_Problems to work on_
(a) Name each distinct username that posts in the forum thread about the Skaven reinforcements.
(b) Carry on the forum thread about the Skaven reinforcements with the next post after its last one.

──────── Excerpt ────────

# Incoming: Skaven



## Masked Jackal (Dec 16, 2009)

> Incoming! Skaven





> In January 2011, following the epic release of The Island of Blood, the Skaven will be receiving reinforcements, including new models - visit the website tomorrow for more information from the Studio. And with these new additions gathering on the horizon, there is no better time to start up or expand your very own Skaven army. Here are some essential items to prepare for war:
> 
> 
> Some product recommendations here. Nothing special.
> ...














Well, looks like a certain forum member was correct.


----------



## Lord of the Night (Nov 18, 2009)

Kill-slay the surface dwellers!, long-live the Horned Rat!.

Looking forward to more Skaven releases, once I can finally afford an army they will be my first stop for WFB.


----------



## Doelago (Nov 29, 2009)

*Noooooo!* I wanted the Grey Knights...


----------



## jimbob1254 (Apr 22, 2009)

YaaaaaaaaaaaaaY more Skaven for me!!!!! 

Seriously though, i think i would have preferred it to be Grey Knights or Sisters of Battle, but oh well more models for me 

Cheers

Jimbob


----------



## Masked Jackal (Dec 16, 2009)

Doelago said:


> *Noooooo!* I wanted the Grey Knights...


I'm sure you'd rather them delay Grey Knights so that they get the proper treatment they deserve.

──────── Given data ────────

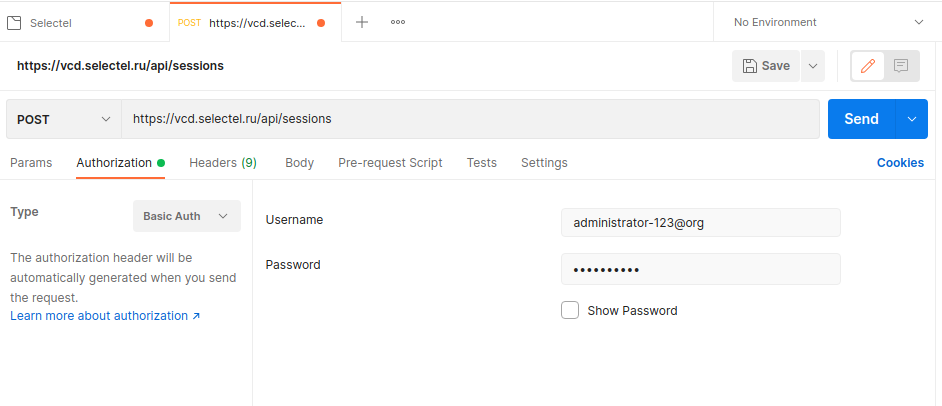
Task: Open the POST method dropdown
Action: [64, 119]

────────

_Responses to the exercise_
(a) Masked Jackal, Lord of the Night, Doelago, jimbob1254

(b)
----------



## GrizBe (May 12, 2010)

From what I gather, its only a 2nd wave release that'll be Warlord Spinetail and a few other things....


----------



## Stephen_Newman (Jul 14, 2009)

You can already get Spinetail. Personally looking to plasticate the weapons teams, jezzails and clan pestilens stuff (so that would be censar bearers which are unlikely and the plaqueclaw catapult.


----------



## Bubblematrix (Jun 4, 2009)

Its up here but you will be dissapointed as the newsletter announcement was to tell us they were going write that there was a newsletter announcement:



> As newsletter subscribers found out yesterday, there are some new Skaven models coming in January. If you missed the newsletter then check out Incoming: Skaven for the latest on the new ratmen.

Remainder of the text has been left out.